21 Şubat’ta İran İslam Cumhuriyeti’nin 11. İslami Şura Meclisi seçimlerinin gerçekleşeceği gün uzun tartışmalardan sonra nihayet gelip çattı.
Son birkaç aya bakıldığı zaman İran’da çok fazla siyasi ve toplumsal olay yaşandı ve dünyayla birlikte Türkiye basınının da hep gündeminde kaldı.
Benzin fiyatına gelen artıştan sonra İran’ın kısa sürede her tarafına yayılan hayat pahalılığı protestoları ve yönetimin sert müdahalesi; İran’ın ortadoğu politikasını sahada uygulayan Kudüs Gücü Komutanı Kasım Süleymani’nin Irak’ta öldürülmesi ve ardından Devrim Muhafızları’nın ABD üslerine saldırı gerçekleştirmesi; Ukrayna yolcu uçağının füzeyle vurularak düşürülmesi ve yönetimin günlerce bu gerçeği saklaması.
Bu olayları gözden geçirdiğimiz zaman, halk ve yönetimin arasının daha da açıldığını görebiliriz.
Tüm bu olayların ardından şimdi de İran’ın merkezinde olan Kum şehrinde koronavirüs alarmı çalındı ve İran Sağlık Bakanlığı İran'da 2 kişide koronavirüs tespit edildiğini açıkladı.
İran merkezli Mehr Haber Ajansı'na göre ülkede yeni tip koronavirüs saptanan iki kişi, hastanede hayatını kaybetti.
Bu olay ise başlı başına yeni bir olay ve krize yol açacaktır.

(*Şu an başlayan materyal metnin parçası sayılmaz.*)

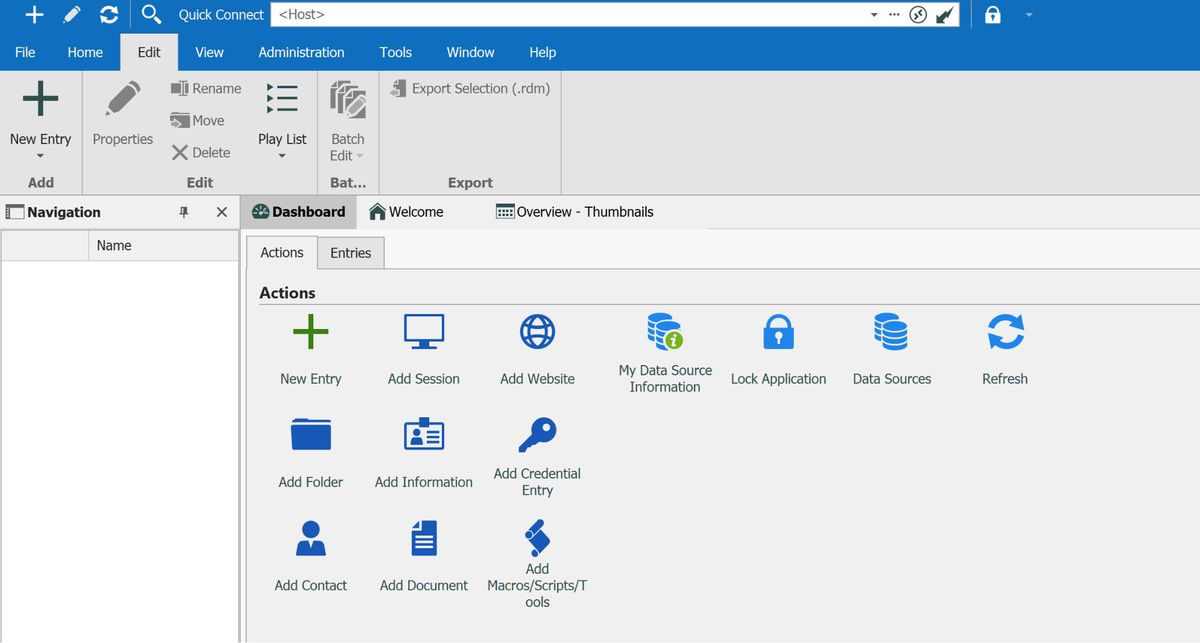Switch to the Welcome tab

click(x=406, y=211)
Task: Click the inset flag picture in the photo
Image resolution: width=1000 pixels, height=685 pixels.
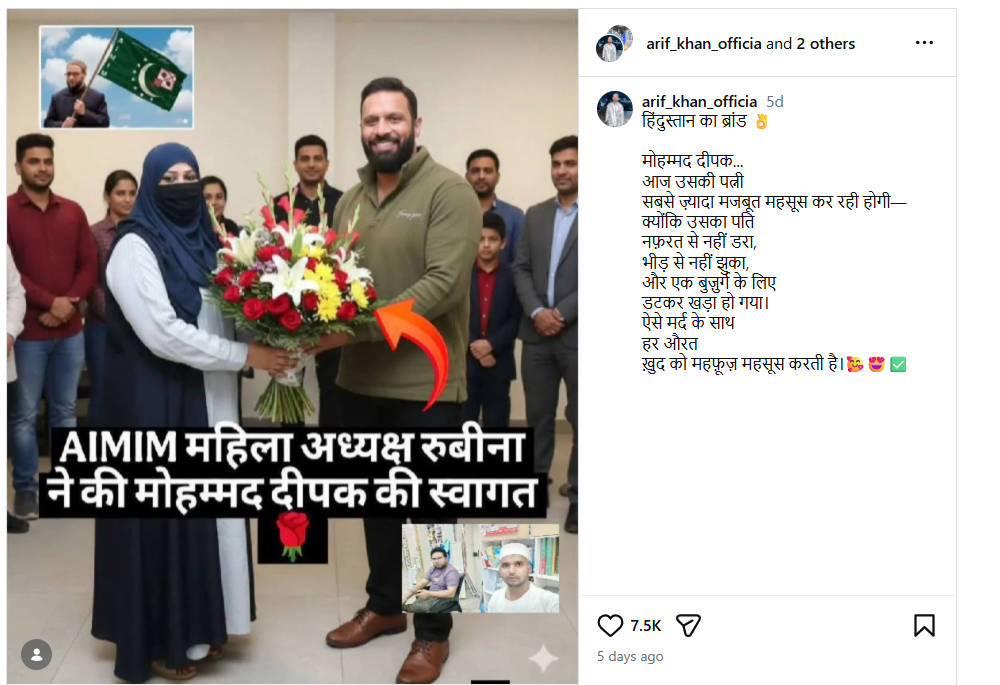Action: coord(117,77)
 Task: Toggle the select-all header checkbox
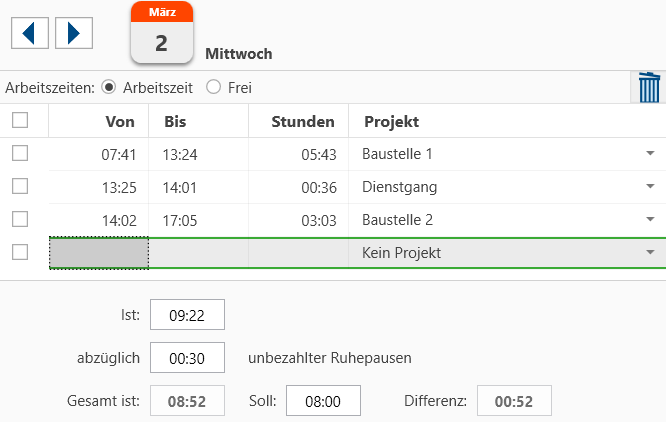20,121
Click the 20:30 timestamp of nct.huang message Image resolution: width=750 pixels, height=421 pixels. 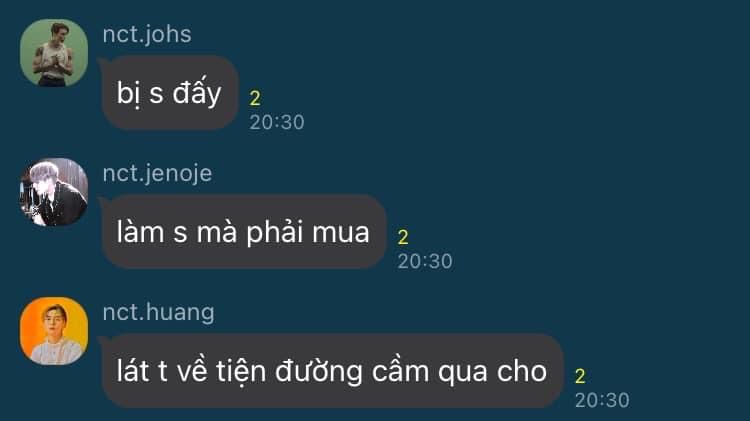click(602, 400)
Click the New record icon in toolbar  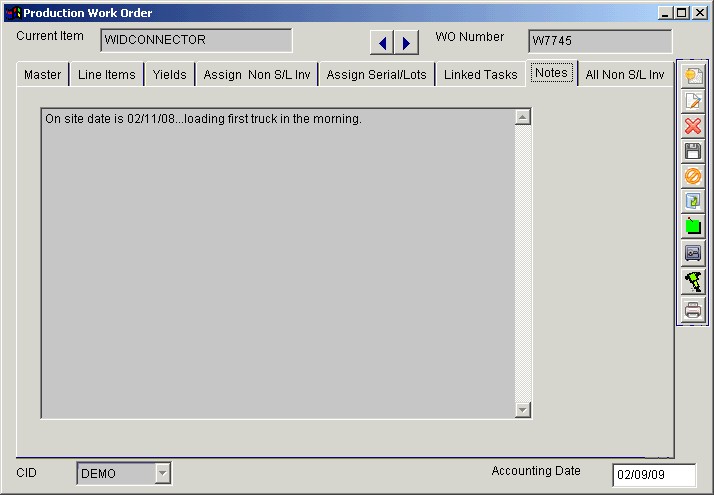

Korona halkı seçimden daha da soğutur
İran İslam Cumhuriyeti'nde seçimler ve katılım oranı tam anlamıyla onur meselesi olarak görülüyor.
Yönetim, geniş bir yatırımla seçimlerdeki katılım oranının yüksekliğini bugünlerde sıklıkla dile getirilen meşruiyet krizine bir cevap gibi görür maksimum yararlanmaya çalışıyor.
Bu sebepten en ufak eleştiri ve muhalefete tahammül göstermeyen İran, seçim döneminde ifade özgürlüğü alanında kontrollü bir açılımla siyasi heyecan ve rekabet ortamı yaratıp halkı oy vermeye teşvik etmeye çalışıyor.
Anayasa Koruyucular Konseyi'nin sert denetimi sayesinde seçilme hakkı kazanmak ciddi bir muhalefet olma ihtimali olup, gerçek rekabet edebilen birine imkansız ama yine de belli bir ölçekte rekabet atmosferini oluşturmak adına sistem içi çekişmelere müsaade edilirdi.
Fakat bu seçimlerde şu an milletvekili olanlar dahil en ufak eleştiri yapanlar rekabet ortamından kenara konularak adaylıkları veto edildi.
Devrim rehberi ve muhafazakarların Anayasa Koruyucular Konseyi eliyle adaylar listesinin tek tipleştirilmesi karşı cephe de itirazların yükselmesine yol açtı.
Kendini seçime girmeden mağdur ve mağlup gören reformcuların büyük çoğunluğu seçimlerin boykotuna karar alsalar da Ruhani ve hükümette olan ılımlı kesim yine Humeyni’nin “Nizam’ı korumak” ile ilgili yol haritasına uyarak seçime gireceklerini açıkladılar.
Özellikle büyük şehirlerdeki seçmenin daha da politik oy kullanacağı, seçime katılmayacağı beklenen bir durum; ancak sağlanan rant ve akrabalık; aşiret ilişkilerinin belirleyici olduğu küçük yerlerde hala seçimin sıcak geçirileceği umut ediliyor.
Fakat seçime son 2 gün kala koronavirüsün ortaya çıkması ve salgının yayılma tehlikesi ve korkusu insanların sandık başı gibi kalabalık yerlerde katılmalarını daha da zorlaştırabilir.
Bu olay bir taraftan seçimlere katılım oranını olumsuz etkilese de, öte yandan İran hakimiyetinin olası bir durumda suçu koronavirüs salgınının üzerine yıkmakta yardım edecek.